- **TASK TO COMPLETE**:
Examine the records and identify each line that includes the string "computer". Copy those lines.

##### DATA EXTRACTS #####

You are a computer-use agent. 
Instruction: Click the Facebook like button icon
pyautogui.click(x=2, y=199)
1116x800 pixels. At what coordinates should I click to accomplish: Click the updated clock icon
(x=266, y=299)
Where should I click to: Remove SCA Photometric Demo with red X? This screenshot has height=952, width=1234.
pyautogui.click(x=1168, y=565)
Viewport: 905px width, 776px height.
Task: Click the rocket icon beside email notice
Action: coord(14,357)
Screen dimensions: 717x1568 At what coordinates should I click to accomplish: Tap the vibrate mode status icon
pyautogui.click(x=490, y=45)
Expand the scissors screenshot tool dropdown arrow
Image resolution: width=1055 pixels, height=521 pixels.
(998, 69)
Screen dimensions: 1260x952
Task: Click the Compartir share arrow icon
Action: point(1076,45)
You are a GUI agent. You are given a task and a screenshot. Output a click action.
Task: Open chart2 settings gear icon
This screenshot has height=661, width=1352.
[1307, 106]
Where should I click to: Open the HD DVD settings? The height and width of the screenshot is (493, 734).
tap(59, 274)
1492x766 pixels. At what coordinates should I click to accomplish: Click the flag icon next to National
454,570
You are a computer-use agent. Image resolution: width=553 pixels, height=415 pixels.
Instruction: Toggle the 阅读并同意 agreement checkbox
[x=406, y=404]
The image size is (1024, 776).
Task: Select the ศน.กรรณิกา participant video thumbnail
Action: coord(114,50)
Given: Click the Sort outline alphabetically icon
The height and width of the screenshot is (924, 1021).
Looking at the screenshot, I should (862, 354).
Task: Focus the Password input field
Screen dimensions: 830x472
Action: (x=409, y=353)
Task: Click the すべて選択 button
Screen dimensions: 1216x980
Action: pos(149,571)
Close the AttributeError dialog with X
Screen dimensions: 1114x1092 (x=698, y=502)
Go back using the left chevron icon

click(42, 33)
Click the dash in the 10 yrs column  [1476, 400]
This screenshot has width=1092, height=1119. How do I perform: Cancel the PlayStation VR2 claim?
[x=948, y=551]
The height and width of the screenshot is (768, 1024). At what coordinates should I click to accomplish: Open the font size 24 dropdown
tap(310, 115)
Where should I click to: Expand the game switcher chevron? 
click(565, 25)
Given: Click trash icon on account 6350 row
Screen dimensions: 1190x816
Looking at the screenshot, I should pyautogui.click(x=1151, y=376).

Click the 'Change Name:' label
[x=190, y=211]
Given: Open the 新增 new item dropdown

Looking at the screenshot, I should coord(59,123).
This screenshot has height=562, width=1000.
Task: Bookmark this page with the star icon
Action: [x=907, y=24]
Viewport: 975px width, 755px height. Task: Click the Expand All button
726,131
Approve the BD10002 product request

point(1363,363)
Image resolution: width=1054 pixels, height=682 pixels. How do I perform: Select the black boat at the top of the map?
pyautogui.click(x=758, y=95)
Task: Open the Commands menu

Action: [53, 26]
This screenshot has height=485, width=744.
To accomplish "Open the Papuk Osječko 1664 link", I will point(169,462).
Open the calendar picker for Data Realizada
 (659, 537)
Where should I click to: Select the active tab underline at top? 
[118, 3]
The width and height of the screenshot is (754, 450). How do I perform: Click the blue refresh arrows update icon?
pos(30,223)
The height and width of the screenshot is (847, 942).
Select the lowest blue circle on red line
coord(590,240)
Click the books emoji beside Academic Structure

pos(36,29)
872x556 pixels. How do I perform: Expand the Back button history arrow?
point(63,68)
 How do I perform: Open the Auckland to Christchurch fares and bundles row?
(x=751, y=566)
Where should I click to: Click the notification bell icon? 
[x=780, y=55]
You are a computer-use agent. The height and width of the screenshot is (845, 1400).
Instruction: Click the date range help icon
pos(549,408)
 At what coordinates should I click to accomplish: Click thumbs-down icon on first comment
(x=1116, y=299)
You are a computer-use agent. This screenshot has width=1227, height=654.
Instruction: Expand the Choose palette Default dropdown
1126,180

#####

- **RESULT FOR THIS TASK**:
You are a computer-use agent. 
You are a computer-use agent. Image resolution: width=553 pixels, height=415 pixels.
You are a computer-use agent. The height and width of the screenshot is (845, 1400).
You are a computer-use agent. This screenshot has width=1227, height=654.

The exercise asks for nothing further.